Change every "GUI agent" in the data below to "GUI assistant" and leave the rest of the data unchanged.

--- Information shown ---

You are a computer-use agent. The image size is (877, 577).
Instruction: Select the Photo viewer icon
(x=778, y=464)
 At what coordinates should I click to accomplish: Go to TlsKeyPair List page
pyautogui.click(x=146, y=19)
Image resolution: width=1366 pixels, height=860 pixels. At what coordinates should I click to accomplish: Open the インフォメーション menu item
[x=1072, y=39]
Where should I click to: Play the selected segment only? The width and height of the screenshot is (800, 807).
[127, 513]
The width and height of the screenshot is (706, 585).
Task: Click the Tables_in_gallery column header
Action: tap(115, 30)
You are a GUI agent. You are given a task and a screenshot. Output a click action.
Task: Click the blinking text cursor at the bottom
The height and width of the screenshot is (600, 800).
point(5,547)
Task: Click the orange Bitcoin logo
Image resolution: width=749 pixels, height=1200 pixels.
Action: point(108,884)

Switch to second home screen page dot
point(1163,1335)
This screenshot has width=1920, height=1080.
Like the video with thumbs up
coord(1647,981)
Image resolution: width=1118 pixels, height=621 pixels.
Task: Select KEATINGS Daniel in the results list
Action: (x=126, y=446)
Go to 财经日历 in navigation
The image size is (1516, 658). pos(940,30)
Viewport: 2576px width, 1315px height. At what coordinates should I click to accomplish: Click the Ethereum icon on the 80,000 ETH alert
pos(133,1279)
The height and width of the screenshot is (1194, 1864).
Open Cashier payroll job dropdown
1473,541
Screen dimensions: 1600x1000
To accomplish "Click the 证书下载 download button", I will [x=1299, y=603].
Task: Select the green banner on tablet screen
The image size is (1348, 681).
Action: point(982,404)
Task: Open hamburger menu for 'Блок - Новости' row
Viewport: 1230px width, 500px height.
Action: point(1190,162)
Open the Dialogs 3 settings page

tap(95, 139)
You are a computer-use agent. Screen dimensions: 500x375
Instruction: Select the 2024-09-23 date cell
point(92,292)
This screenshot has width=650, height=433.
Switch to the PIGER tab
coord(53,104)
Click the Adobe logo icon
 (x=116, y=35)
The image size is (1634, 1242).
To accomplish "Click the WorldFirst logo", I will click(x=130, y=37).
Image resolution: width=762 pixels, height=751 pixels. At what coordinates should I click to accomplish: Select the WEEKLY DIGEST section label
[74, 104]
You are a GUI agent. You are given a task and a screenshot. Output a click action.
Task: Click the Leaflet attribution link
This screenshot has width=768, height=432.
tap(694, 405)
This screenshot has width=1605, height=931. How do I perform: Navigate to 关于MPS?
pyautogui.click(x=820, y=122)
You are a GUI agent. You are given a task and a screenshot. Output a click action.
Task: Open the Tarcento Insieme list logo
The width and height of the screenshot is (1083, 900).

---

• **Exercise solution**
You are a computer-use agent. The image size is (877, 577).
Instruction: Select the Photo viewer icon
(x=778, y=464)
 At what coordinates should I click to accomplish: Go to TlsKeyPair List page
pyautogui.click(x=146, y=19)
Image resolution: width=1366 pixels, height=860 pixels. At what coordinates should I click to accomplish: Open the インフォメーション menu item
[x=1072, y=39]
Where should I click to: Play the selected segment only? The width and height of the screenshot is (800, 807).
[127, 513]
The width and height of the screenshot is (706, 585).
Task: Click the Tables_in_gallery column header
Action: tap(115, 30)
You are a GUI assistant. You are given a task and a screenshot. Output a click action.
Task: Click the blinking text cursor at the bottom
The height and width of the screenshot is (600, 800).
point(5,547)
Task: Click the orange Bitcoin logo
Image resolution: width=749 pixels, height=1200 pixels.
Action: point(108,884)

Switch to second home screen page dot
point(1163,1335)
This screenshot has width=1920, height=1080.
Like the video with thumbs up
coord(1647,981)
Image resolution: width=1118 pixels, height=621 pixels.
Task: Select KEATINGS Daniel in the results list
Action: (x=126, y=446)
Go to 财经日历 in navigation
The image size is (1516, 658). pos(940,30)
Viewport: 2576px width, 1315px height. At what coordinates should I click to accomplish: Click the Ethereum icon on the 80,000 ETH alert
pos(133,1279)
The height and width of the screenshot is (1194, 1864).
Open Cashier payroll job dropdown
1473,541
Screen dimensions: 1600x1000
To accomplish "Click the 证书下载 download button", I will [x=1299, y=603].
Task: Select the green banner on tablet screen
The image size is (1348, 681).
Action: point(982,404)
Task: Open hamburger menu for 'Блок - Новости' row
Viewport: 1230px width, 500px height.
Action: point(1190,162)
Open the Dialogs 3 settings page

tap(95, 139)
You are a computer-use agent. Screen dimensions: 500x375
Instruction: Select the 2024-09-23 date cell
point(92,292)
This screenshot has width=650, height=433.
Switch to the PIGER tab
coord(53,104)
Click the Adobe logo icon
 (x=116, y=35)
The image size is (1634, 1242).
To accomplish "Click the WorldFirst logo", I will click(x=130, y=37).
Image resolution: width=762 pixels, height=751 pixels. At what coordinates should I click to accomplish: Select the WEEKLY DIGEST section label
[74, 104]
You are a GUI assistant. You are given a task and a screenshot. Output a click action.
Task: Click the Leaflet attribution link
This screenshot has width=768, height=432.
tap(694, 405)
This screenshot has width=1605, height=931. How do I perform: Navigate to 关于MPS?
pyautogui.click(x=820, y=122)
You are a GUI assistant. You are given a task and a screenshot. Output a click action.
Task: Open the Tarcento Insieme list logo
The width and height of the screenshot is (1083, 900).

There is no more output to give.